Interface element records
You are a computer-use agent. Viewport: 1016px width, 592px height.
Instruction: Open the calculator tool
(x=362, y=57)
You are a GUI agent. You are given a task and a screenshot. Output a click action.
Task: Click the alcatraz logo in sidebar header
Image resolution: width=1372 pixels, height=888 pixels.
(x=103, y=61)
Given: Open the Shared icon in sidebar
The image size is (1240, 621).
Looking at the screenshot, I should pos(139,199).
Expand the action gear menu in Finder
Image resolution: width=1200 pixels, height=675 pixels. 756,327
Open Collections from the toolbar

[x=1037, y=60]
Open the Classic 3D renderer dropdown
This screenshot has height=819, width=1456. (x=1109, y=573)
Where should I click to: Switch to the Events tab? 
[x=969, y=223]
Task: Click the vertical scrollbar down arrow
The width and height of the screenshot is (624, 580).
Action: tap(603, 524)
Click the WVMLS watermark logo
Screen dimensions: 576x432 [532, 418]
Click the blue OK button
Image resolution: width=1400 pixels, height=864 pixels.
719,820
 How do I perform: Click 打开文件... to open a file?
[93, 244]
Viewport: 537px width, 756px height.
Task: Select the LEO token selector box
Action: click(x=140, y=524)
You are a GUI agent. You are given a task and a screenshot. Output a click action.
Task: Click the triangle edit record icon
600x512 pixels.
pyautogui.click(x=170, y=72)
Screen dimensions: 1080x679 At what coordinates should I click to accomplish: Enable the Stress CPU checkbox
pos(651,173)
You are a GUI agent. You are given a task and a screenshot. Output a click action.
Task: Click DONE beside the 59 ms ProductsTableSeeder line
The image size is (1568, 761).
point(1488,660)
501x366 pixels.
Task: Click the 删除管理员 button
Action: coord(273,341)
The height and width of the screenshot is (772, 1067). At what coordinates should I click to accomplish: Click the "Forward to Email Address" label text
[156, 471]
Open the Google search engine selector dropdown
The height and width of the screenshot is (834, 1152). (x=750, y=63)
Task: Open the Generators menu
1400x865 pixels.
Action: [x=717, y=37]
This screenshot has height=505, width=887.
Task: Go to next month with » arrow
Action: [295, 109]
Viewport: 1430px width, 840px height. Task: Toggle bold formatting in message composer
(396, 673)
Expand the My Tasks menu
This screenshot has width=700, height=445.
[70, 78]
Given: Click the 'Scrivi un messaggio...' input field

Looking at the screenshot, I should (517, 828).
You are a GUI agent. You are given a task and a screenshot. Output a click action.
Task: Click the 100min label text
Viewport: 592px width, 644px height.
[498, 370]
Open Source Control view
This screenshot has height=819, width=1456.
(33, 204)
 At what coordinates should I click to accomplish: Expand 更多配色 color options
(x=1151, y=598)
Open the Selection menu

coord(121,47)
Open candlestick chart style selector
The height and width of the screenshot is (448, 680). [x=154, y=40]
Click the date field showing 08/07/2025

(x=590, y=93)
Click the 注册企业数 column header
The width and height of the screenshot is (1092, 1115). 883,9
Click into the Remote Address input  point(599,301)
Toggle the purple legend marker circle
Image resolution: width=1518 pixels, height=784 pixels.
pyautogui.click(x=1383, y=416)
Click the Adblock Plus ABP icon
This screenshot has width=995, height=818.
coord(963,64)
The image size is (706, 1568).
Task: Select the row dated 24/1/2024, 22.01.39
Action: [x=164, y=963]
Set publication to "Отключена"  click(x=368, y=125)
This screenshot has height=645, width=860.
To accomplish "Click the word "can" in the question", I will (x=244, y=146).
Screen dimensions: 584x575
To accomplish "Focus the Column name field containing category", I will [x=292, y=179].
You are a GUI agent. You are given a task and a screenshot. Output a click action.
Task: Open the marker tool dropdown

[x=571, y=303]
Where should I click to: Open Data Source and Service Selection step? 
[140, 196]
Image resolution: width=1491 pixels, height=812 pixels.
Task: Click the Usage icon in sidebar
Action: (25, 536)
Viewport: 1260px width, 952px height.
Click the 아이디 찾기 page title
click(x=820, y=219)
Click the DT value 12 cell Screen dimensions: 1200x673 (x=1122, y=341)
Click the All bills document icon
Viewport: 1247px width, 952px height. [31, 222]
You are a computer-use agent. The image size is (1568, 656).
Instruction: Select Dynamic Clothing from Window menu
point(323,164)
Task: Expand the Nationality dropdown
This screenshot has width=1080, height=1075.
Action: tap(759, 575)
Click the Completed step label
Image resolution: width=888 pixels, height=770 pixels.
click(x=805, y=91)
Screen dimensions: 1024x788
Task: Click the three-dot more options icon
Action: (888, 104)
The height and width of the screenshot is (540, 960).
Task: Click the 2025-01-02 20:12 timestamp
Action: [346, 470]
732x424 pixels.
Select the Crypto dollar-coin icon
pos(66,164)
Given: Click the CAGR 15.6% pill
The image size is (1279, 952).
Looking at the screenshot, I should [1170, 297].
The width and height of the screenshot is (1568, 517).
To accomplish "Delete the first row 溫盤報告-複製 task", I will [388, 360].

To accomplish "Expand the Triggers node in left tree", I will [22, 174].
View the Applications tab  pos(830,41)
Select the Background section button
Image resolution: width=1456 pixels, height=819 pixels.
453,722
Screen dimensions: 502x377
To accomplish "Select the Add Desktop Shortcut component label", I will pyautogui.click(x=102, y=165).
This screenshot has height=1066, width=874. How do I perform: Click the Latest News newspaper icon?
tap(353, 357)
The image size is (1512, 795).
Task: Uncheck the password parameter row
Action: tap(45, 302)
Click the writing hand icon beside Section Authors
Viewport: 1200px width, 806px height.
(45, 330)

• TASK OBJECTIVE: Could you write out again every line from the very beginning of the records through the line containing "(x=103, y=61)", requests included, offsetting each click coordinate in the answers by 125?

• RESULT OF THE TASK:
You are a computer-use agent. Viewport: 1016px width, 592px height.
Instruction: Open the calculator tool
(x=487, y=182)
You are a GUI agent. You are given a task and a screenshot. Output a click action.
Task: Click the alcatraz logo in sidebar header
Image resolution: width=1372 pixels, height=888 pixels.
(x=228, y=186)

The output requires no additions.